YOUR ASSIGNMENT:
Lines in the listing below that hold "agent" are the ones to copy.

SUPPLIED ENTRIES:
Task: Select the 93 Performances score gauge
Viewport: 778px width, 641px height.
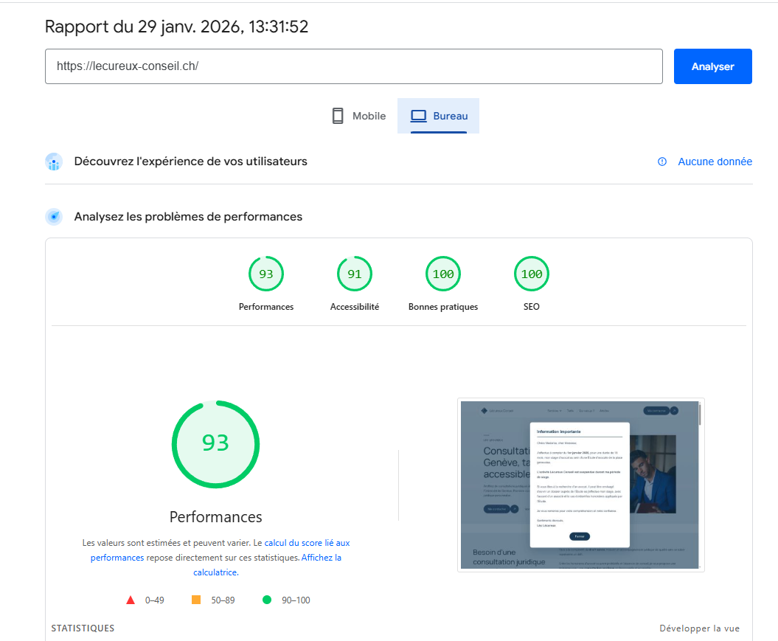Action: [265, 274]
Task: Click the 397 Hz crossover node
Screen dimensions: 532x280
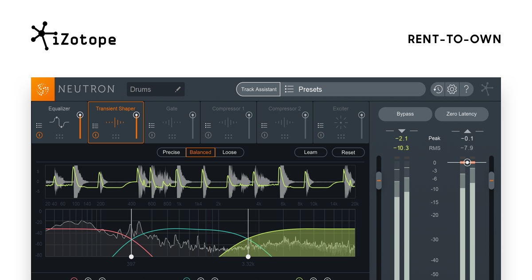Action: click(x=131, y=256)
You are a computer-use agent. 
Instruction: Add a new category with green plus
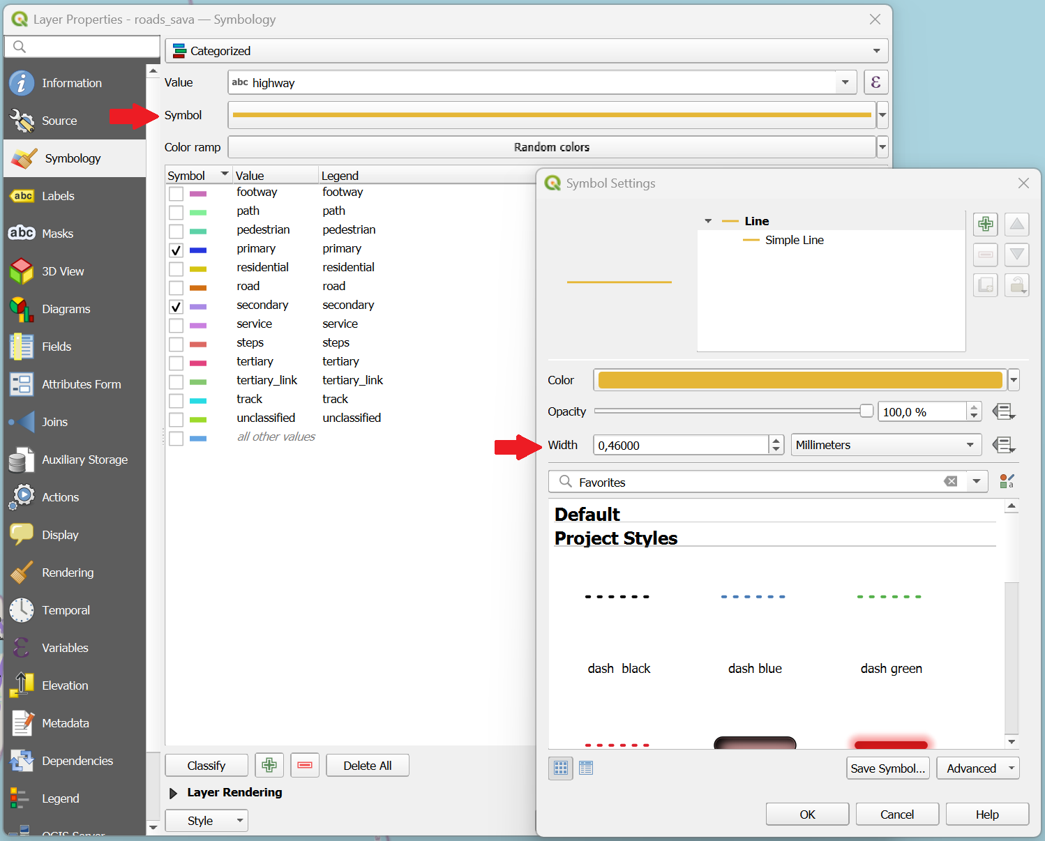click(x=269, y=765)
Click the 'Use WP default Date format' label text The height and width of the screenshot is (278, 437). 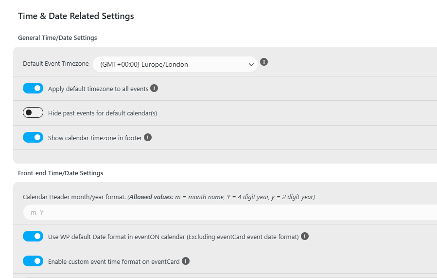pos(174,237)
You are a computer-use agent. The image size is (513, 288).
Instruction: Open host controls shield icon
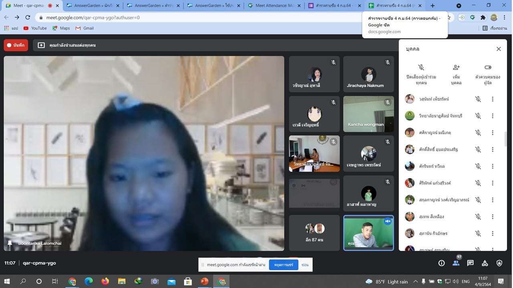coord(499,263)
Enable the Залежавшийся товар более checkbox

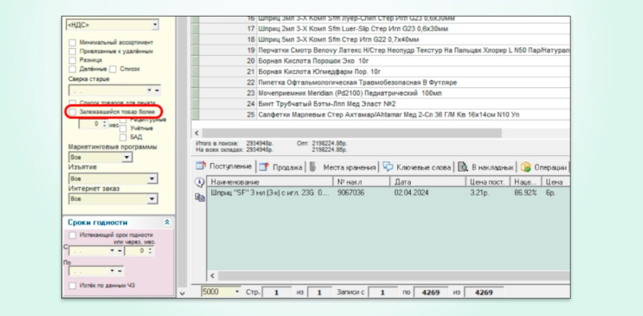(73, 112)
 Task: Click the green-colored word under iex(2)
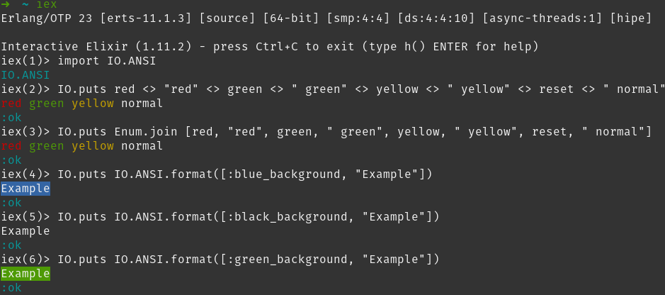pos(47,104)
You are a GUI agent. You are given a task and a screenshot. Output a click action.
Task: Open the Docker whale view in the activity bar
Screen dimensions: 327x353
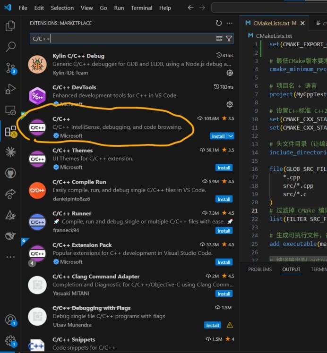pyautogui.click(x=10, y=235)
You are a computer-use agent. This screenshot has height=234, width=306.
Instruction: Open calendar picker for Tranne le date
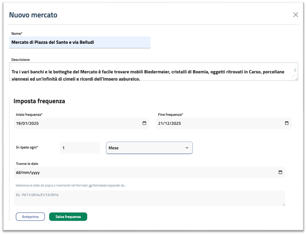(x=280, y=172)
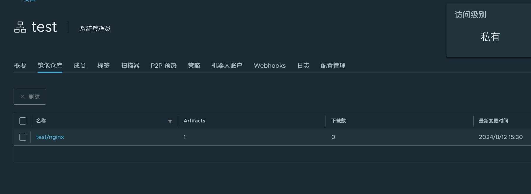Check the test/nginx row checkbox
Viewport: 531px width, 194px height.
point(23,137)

ANSWER TO THIS PROBLEM:
You are a computer-use agent. 
You are a computer-use agent. The image size is (513, 288).
You are a GUI agent. You are given a task and a screenshot. Output a click action.
You are a computer-use agent. This screenshot has height=234, width=306.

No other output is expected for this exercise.